What is needed | List each line in the data below that contains the string "pixels", and copy every such line in full. Case matters.

*** Entries provided ***

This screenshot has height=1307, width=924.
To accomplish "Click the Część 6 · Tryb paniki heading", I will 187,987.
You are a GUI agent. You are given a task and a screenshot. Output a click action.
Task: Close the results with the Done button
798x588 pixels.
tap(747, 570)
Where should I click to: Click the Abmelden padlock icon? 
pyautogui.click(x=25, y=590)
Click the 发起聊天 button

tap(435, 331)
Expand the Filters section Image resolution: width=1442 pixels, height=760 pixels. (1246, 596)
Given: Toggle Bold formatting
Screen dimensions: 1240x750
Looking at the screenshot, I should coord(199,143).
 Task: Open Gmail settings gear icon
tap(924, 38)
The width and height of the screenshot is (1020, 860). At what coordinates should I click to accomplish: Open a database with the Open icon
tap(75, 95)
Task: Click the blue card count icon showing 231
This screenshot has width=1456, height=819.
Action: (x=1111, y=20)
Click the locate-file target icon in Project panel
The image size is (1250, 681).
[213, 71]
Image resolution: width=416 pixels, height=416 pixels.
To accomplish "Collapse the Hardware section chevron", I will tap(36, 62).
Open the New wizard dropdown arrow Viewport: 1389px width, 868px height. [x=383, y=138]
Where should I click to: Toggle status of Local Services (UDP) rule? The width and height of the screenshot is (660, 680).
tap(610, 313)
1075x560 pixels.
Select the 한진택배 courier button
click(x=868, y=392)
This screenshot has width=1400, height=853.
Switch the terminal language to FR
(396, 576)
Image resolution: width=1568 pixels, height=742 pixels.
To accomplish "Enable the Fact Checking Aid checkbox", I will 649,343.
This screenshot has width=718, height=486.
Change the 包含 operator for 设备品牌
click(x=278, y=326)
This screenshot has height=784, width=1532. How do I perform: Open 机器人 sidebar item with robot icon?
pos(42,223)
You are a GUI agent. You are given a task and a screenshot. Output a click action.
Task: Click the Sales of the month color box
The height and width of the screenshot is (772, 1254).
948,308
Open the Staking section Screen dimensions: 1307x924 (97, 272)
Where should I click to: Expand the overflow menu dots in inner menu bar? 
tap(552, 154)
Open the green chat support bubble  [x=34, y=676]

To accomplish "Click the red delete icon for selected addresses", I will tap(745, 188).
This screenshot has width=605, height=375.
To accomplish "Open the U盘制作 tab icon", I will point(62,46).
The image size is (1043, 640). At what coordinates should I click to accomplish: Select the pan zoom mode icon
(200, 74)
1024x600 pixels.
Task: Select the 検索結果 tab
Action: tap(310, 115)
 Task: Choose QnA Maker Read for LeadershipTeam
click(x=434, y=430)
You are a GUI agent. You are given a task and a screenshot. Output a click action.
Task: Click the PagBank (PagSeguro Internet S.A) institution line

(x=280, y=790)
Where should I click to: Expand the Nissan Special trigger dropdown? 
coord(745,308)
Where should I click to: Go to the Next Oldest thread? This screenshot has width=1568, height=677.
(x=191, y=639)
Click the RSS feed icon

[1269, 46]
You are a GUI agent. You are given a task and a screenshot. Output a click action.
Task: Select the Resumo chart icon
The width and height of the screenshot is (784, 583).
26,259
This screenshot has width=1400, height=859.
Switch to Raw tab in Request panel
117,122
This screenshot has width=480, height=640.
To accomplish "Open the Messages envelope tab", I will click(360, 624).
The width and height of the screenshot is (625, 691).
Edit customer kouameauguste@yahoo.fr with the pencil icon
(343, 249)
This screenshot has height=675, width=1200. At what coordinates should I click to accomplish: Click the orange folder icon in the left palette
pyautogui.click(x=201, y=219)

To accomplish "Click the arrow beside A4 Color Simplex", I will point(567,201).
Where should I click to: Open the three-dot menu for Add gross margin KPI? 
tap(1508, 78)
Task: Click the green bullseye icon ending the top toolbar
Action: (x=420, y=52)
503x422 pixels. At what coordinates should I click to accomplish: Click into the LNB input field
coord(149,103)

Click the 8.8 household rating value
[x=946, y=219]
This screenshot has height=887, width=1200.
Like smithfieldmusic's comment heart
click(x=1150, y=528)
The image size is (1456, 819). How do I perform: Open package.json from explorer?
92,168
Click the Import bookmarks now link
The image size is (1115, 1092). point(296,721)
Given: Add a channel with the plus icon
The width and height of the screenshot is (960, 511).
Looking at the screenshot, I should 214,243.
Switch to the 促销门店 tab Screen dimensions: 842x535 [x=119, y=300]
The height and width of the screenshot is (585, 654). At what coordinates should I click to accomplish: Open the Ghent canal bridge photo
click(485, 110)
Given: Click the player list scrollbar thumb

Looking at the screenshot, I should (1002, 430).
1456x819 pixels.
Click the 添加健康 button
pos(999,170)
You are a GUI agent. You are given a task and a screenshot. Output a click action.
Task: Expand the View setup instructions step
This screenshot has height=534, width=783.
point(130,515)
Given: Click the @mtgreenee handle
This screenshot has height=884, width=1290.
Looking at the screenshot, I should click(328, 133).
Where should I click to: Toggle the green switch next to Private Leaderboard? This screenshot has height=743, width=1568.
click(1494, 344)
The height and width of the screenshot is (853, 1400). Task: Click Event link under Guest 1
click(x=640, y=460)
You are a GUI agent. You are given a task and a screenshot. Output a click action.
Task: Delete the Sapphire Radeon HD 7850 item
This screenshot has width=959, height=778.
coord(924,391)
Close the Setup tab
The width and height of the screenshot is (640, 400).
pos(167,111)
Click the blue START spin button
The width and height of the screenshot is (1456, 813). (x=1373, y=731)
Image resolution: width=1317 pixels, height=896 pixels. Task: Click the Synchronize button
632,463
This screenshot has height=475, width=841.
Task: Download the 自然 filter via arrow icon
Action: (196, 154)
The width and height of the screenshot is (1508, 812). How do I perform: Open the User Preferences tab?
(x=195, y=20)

***

Reply to the exercise |
798x588 pixels.
Expand the Filters section Image resolution: width=1442 pixels, height=760 pixels. (1246, 596)
Image resolution: width=416 pixels, height=416 pixels.
1075x560 pixels.
Image resolution: width=1568 pixels, height=742 pixels.
1024x600 pixels.
503x422 pixels. At what coordinates should I click to accomplish: Click into the LNB input field
1456x819 pixels.
Image resolution: width=1317 pixels, height=896 pixels. Task: Click the Synchronize button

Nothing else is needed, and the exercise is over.